Anos depois, Maria também perdeu o pai, que além da ausência de carinho, excluiu a única filha da herança da família. “Ela achou que ficaria com alguma parte da fazenda que tinham, mas descobriu que o pai não tinha deixado nada para ela. Ele acreditava que uma mulher não saberia cuidar de uma fazenda e acabaria com o patrimônio que ele havia construído”, conta.

Mas a tristeza não tomou conta da mulher que, por sorte, deu de cara o amor. “Minha avó casou com Arthur Paula de Oliveira, um homem gentil, que ao seu lado, conquistou um pedacinho de terra. Trabalharam duro por muito tempo, até que uma nova tragédia passou pela vida dela”.

Maria e o esposo sofreram um acidente de carro. Seu Arthur não resistiu, Maria ficou três meses de cama, enquanto lutava para cuidar dos filhos.

Viúva, ela precisou recomeçar a vida, ao lado dos sete filhos, 1 homem e 6 mulheres. “Ela precisou vencer o preconceito por ser viúva, mulher e dona de uma fazenda em um tempo que não havia estudo. Muita gente duvidou que ela daria conta de cuidar das próprias terras, mas não só deu conta, como conseguiu multiplicar tudo o que tinha. Por isso ela sempre repetia a frase que a fez subir na vida: eu hei de vencer”, reproduz Beatriz ao lembrar do que avó contava.

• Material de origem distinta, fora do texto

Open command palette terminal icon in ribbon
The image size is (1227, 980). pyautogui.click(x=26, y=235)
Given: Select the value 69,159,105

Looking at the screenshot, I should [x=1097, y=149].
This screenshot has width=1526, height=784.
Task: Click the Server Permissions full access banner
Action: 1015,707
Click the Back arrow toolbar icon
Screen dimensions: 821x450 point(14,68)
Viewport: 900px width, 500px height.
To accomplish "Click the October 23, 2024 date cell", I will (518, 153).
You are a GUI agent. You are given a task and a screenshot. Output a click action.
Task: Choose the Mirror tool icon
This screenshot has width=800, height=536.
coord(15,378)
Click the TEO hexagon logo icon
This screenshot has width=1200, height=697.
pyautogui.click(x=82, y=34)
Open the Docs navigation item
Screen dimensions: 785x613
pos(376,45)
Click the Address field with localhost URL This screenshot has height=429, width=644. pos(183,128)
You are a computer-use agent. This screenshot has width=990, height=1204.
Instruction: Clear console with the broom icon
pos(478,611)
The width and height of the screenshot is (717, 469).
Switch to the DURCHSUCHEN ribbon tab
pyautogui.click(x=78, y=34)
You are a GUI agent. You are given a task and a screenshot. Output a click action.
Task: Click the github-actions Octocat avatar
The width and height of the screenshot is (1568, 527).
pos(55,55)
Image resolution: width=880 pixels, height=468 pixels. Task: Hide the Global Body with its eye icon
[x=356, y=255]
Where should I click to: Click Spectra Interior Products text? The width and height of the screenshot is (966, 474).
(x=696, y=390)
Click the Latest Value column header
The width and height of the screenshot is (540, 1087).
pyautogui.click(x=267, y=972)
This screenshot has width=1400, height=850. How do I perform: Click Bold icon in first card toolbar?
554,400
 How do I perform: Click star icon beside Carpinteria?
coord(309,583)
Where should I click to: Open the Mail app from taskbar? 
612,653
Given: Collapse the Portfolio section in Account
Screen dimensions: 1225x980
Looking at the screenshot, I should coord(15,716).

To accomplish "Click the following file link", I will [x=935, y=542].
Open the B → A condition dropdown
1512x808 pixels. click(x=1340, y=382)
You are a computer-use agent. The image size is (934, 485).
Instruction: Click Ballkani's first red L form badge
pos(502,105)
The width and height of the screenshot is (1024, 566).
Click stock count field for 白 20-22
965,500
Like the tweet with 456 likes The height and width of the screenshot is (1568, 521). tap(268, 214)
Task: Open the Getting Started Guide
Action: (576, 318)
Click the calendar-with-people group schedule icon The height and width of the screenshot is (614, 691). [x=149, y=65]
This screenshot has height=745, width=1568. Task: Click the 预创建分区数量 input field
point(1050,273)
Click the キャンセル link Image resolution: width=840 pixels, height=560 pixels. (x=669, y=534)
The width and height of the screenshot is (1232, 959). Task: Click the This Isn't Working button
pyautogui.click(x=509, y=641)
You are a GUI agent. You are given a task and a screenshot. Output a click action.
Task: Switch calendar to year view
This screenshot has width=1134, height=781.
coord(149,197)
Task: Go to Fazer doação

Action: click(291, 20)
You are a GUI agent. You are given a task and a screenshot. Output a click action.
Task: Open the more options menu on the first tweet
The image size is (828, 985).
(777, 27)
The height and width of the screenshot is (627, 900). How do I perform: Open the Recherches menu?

Mas de São Paulo para Campo Grande, a história ganhou um novo rumo depois que Maria enfrentou uma geada em 1975. “Ele perdeu toda sua plantação de café, em um período que buscava dar estudo para os filhos mais velhos. Com história de prosperidade em Mato Grosso do Sul, ela decidiu vir embora para continuar trabalhando e lutando pela família”.

Tornou-se uma pecuarista de talento, que hoje traz orgulho à saudade sentida. Além de brilhar como uma sortuda, que conquistava tudo o que queria. “Ela viveu intensamente. Durante anos, além de trabalhar, conseguiu viajar para alguns lugares do mundo. Ganhou um carro na Telesena do Silvio Santos e teve a sorte de encontrar o apresentador durante uma viagem à França. Também foi Rainha Campo Grande no Encontro da Melhor Idade”.

Mas um dos momentos inesquecíveis tornou-se uma tradição em família. Todo ano, Maria reunia os netos e os filhos para ajudar na produção de pamonhas que eram feitas com o milho da própria fazenda. “Era um evento que todo mundo tinha que participar. Os netos iam todos arrumadinhos para a força-tarefa da colheita até a famosa ‘pamonhada’. Ela botava todo mundo para trabalhar”, descreve.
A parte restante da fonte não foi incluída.